- _Work instructions_
Reproduce word for word everything in the forum thread on AI code audits from "I've already gone" down to "quick sanity check.".

- _Selected passage_
※

Quote:
Originally Posted by WhoCares
@cjack
To be honest, I didn't catch this manually. It was actually flagged by Gemini within Google Antigravity. I simply audited the code referenced in the report to verify it wasn't a false positive. I ran out of tokens for Gemini Pro, so I was using Gemini Flash yesterday—even the free tier provided surprisingly solid analysis. My takeaway is that it’s definitely worth running project code through different AI agents for peer reviews.
I've already gone through the v2.1.0 client implementation and no more issue found(except for some perf optimizations like Warp-level Montgomery Batch Inversion, early-exit or bit-filtering to eliminate candidates before full squaring in ec_canon_x()). If you'd like me to take a look at the server-side logic, you can reach me at "bugtraq at 163 dot com". Alternatively, you might want to perform a local audit using an AI agent for a quick sanity check.
Thanks.
|
@WhoCares That's a
great approach — using multiple AI agents as independent reviewers is something we've fully embraced in this project, after the latest critical bug. The Frobenius invariance bug you flagged was the single most impactful finding: it saved us from burning weeks of GPU time on completely useless DPs. We rebuilt everything from scratch after that (v2.0.0), and then the independent audits caught another subtle bug in the collision resolution logic (missing negation case for d=0). None of these would have been easy to spot manually.
Honestly, we should have started doing independent reviews much earlier in the project — lesson learned. From now on it's standard procedure: every significant change gets reviewed by at least one external AI agent before deployment.

※

- _Information shown_

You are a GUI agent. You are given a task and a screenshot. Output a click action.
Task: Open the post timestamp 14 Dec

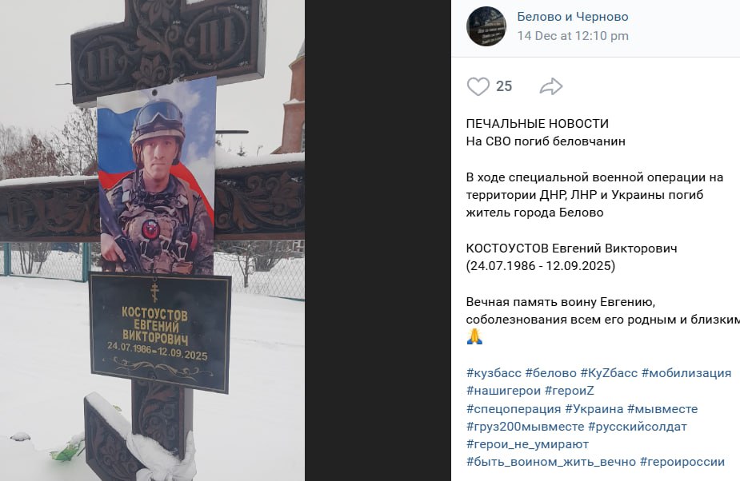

※

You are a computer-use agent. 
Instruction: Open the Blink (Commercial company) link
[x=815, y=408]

※

- _Response to this task_
I've already gone through the v2.1.0 client implementation and no more issue found(except for some perf optimizations like Warp-level Montgomery Batch Inversion, early-exit or bit-filtering to eliminate candidates before full squaring in ec_canon_x()). If you'd like me to take a look at the server-side logic, you can reach me at "bugtraq at 163 dot com". Alternatively, you might want to perform a local audit using an AI agent for a quick sanity check.